Trees for life

ESSENCE - Ligaya Rabago-Visaya (The Freeman) - October 17, 2019 - 12:00am

How we treat trees is an indication of how we value life. Recently, or even in the past, trees have been cut down in the name of the perennial reason of progress. This reason is as if trees are not part of an encompassing development.

In other countries, China for instance, century-old trees have been preserved. They have been labeled with some notations for the information of the present and future generation. Even those casualties of calamities, their remains are still being preserved. Each tree has a story to tell. A story of resilience and survival. And the story is part of the history of the community.   

Surprisingly, a tree is interested to keep its neighbors because together they create a special climate, which is cool, which is humid, and where every tree feels comfortable.

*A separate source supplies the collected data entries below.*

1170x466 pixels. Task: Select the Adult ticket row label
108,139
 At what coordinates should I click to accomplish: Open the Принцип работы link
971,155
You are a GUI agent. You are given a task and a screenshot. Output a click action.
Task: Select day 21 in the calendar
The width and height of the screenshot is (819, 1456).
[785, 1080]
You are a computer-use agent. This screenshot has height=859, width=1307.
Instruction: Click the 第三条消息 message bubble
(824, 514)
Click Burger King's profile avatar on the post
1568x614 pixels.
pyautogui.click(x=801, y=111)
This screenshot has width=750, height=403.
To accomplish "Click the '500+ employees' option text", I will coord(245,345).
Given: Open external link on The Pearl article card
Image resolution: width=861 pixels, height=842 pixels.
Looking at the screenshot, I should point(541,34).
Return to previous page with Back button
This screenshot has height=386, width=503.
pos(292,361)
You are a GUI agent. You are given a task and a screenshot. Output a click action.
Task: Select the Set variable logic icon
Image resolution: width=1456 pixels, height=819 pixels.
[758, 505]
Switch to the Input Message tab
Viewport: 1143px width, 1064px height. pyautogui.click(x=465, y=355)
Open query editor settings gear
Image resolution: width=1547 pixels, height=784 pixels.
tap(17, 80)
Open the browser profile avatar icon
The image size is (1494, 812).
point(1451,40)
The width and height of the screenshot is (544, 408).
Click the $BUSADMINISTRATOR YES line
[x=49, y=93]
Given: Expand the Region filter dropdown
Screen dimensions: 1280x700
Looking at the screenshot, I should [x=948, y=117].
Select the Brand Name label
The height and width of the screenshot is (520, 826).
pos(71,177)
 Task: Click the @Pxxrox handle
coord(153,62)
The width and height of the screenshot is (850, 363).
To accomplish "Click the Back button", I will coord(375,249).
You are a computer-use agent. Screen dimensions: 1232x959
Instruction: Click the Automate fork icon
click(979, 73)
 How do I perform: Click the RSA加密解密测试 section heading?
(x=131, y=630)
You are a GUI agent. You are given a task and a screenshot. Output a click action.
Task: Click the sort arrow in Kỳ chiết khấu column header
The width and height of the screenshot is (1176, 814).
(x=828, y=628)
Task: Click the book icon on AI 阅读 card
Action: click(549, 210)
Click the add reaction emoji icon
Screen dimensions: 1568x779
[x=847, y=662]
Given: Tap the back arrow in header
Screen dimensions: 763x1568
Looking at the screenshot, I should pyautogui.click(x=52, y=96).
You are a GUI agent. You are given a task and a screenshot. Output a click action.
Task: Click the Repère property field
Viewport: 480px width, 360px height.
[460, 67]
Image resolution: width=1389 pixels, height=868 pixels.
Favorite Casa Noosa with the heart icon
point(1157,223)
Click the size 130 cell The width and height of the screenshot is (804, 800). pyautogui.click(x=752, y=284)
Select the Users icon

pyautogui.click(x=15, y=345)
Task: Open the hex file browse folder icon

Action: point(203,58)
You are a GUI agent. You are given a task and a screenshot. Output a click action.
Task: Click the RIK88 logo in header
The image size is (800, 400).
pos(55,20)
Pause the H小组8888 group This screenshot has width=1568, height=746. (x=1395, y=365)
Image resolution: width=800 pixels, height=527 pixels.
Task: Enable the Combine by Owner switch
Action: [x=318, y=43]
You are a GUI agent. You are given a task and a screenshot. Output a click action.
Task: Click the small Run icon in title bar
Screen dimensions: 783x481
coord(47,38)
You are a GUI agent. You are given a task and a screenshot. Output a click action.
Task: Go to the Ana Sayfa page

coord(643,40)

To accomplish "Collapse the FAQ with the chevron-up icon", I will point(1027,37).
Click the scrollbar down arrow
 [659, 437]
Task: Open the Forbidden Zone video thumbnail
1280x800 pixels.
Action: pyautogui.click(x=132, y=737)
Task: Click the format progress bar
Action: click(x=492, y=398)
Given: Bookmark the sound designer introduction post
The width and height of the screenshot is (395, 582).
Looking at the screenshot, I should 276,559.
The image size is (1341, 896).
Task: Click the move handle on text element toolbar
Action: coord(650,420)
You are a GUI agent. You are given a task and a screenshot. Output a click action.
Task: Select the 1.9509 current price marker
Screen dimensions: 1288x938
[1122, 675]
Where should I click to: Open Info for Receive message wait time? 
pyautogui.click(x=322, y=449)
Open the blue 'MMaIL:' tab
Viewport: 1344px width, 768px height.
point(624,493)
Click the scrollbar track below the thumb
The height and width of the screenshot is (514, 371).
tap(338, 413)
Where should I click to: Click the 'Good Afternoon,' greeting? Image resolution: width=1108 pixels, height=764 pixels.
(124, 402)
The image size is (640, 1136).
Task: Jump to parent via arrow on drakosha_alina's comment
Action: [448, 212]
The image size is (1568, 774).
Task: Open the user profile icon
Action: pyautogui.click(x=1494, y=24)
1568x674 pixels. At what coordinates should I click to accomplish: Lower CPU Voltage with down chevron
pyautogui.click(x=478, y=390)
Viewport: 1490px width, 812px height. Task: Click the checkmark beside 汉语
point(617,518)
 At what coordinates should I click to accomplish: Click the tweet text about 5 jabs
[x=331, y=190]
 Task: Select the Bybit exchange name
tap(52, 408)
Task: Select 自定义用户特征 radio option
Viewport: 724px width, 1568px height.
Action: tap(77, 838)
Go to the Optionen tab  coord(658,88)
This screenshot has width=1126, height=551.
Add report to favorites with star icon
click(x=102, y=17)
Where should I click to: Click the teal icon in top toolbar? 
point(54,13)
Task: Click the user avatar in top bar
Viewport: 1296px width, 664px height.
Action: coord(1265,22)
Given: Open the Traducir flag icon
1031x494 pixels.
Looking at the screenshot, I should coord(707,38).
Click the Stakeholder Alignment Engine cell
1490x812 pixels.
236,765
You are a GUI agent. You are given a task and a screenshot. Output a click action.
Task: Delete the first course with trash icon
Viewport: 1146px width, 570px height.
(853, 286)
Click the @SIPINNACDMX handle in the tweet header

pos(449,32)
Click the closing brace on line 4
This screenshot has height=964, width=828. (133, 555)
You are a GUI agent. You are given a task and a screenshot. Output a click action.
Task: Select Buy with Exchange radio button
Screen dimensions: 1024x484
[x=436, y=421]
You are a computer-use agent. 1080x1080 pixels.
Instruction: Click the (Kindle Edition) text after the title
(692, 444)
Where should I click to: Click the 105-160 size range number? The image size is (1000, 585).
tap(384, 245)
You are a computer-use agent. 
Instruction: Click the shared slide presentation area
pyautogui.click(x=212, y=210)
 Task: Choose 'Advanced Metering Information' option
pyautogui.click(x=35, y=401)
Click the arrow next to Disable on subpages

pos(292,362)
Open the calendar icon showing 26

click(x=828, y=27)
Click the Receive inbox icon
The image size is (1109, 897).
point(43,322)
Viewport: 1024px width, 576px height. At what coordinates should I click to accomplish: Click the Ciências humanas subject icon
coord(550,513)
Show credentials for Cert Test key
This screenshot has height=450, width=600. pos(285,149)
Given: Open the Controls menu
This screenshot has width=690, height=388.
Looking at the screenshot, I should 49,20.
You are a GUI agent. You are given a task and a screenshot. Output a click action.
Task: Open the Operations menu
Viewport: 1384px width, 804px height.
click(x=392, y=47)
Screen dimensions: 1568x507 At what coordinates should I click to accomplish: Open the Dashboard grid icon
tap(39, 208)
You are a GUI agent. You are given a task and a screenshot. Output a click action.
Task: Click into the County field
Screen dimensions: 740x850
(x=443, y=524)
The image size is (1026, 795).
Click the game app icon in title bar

In our forests, for instance, the first aim should be to keep a healthy forest for the next generations. The forest is much more than timber, it is responsible to contain animal species, and when you clear-cut it and replace it, then most of those species will be run out and replaced by species which are not common to a region.

We always have to think that there has to be more than just timber within trees. Trees, which can get very old, store carbon at the same time, that's clear. But in the moment, all I see is the fast profits and in line with the myopic view of human development. There are no thoughts about the future and the next generations.

It’s a pity situation when local governments are so quick to surrender the shared responsibility of taking care of the environment by saying that they don’t have budget for it when in fact there is in their environment-related programs. When cutting down centuries-old trees seems the only easy and feasible way to do than rerouting or considering additional alternate routes or even making an underground passage as what other countries do, which we don’t have even one. 

A big part of our work is to convincee people about the benefits of being proactive. Planning ahead is much cheaper than reacting to catastrophes.

I am not morally troubled by the consumption of trees. Or of animals, for that matter, as long as they are all treated with respect, in a way appropriate to their species, including allowing some to grow old with dignity and die a natural death. I’ve tried to show how animal- and even human-like trees are, to feel them empathetically.

Trees are crucial in making our world the kind of place where we want to live. The best time to plant a tree is twenty years ago. And the second best time is now. A community that does not sustain trees will soon live in a world that will not sustain people.

The imagery and the substantive centrality of planting a tree have universal power in every culture and society. It is a path for us to participate in finding solutions for the environmental crisis.

Let’s consider a tree as our best friend. When we use the tree respectfully and economically, we have one of the greatest resources on earth.